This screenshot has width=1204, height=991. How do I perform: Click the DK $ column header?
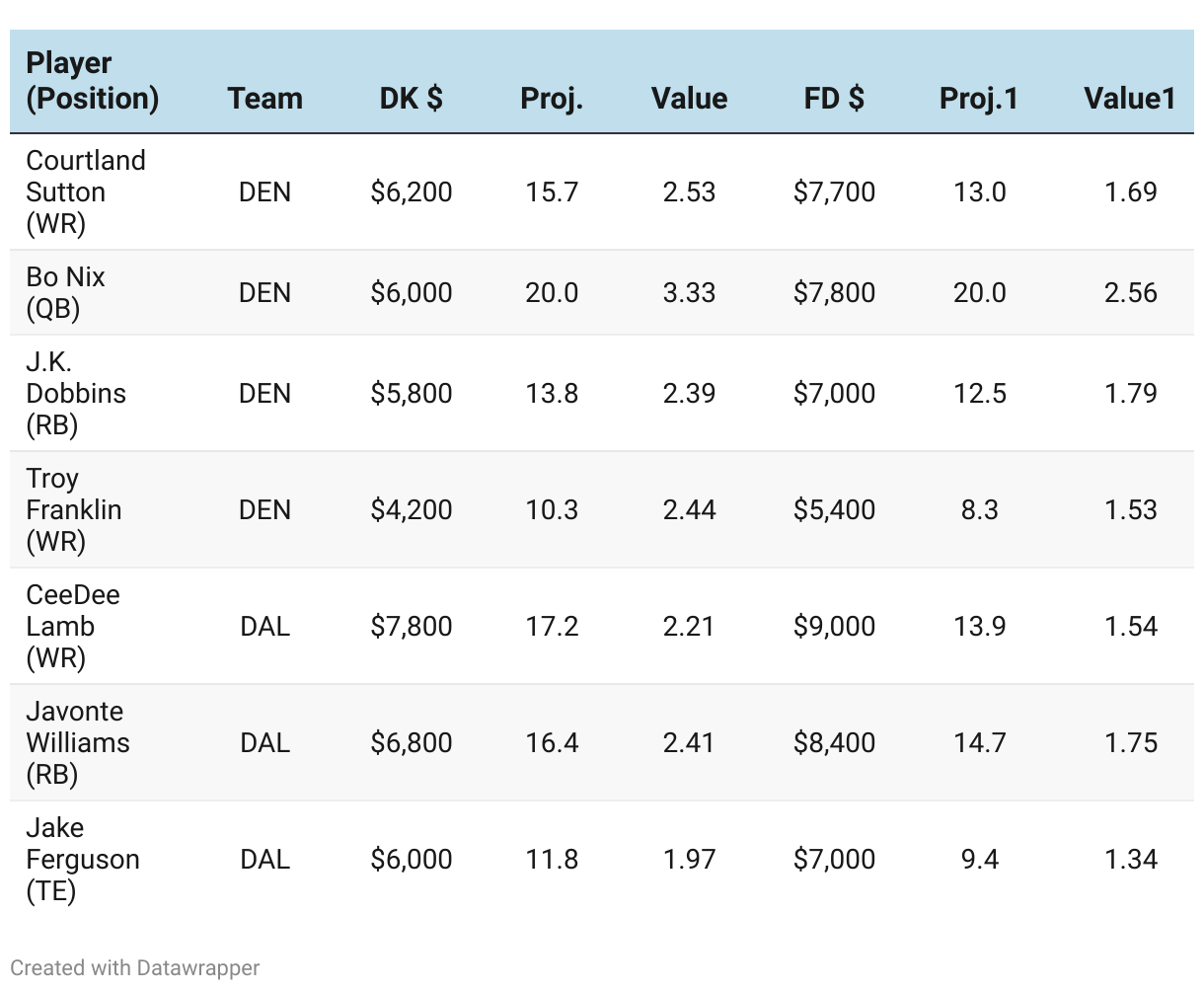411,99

--

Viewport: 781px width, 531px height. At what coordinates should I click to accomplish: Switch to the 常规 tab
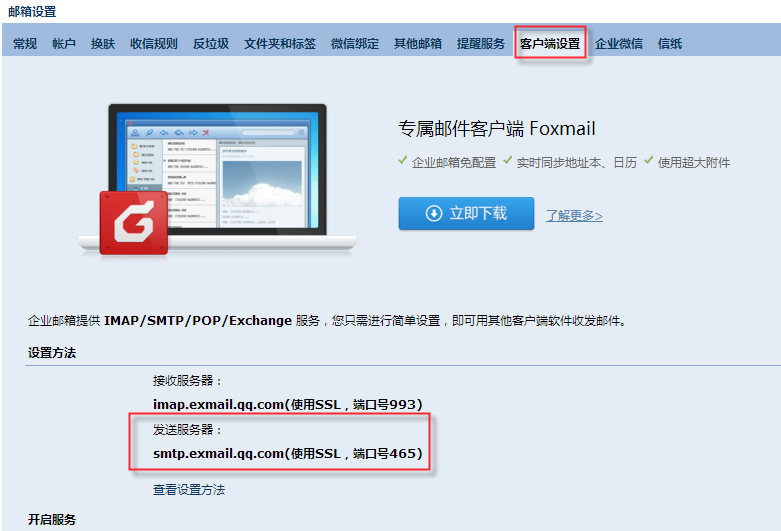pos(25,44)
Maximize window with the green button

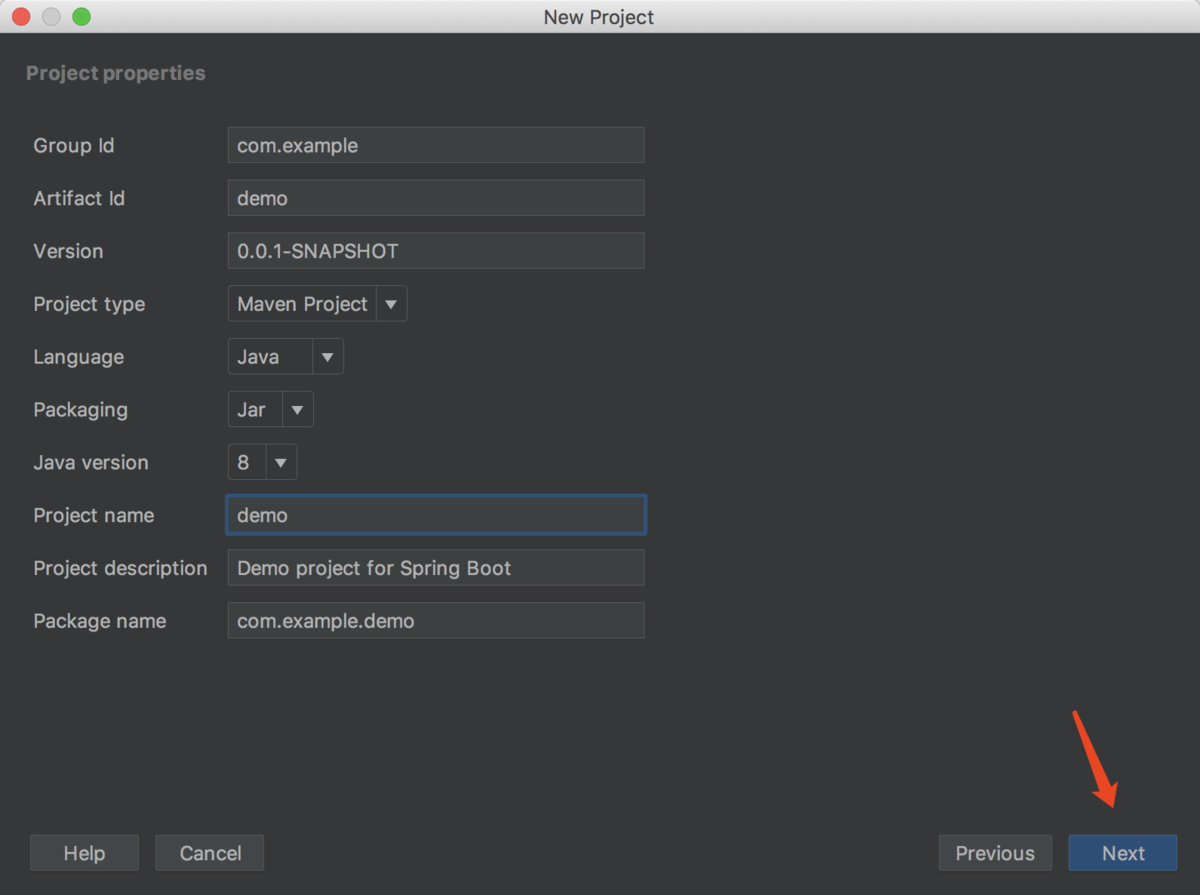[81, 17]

▶ [EXERCISE BRIEF]: Count the lines above that contain the string "height". Reply with the number only.

▶ [TASK SOLUTION]: 2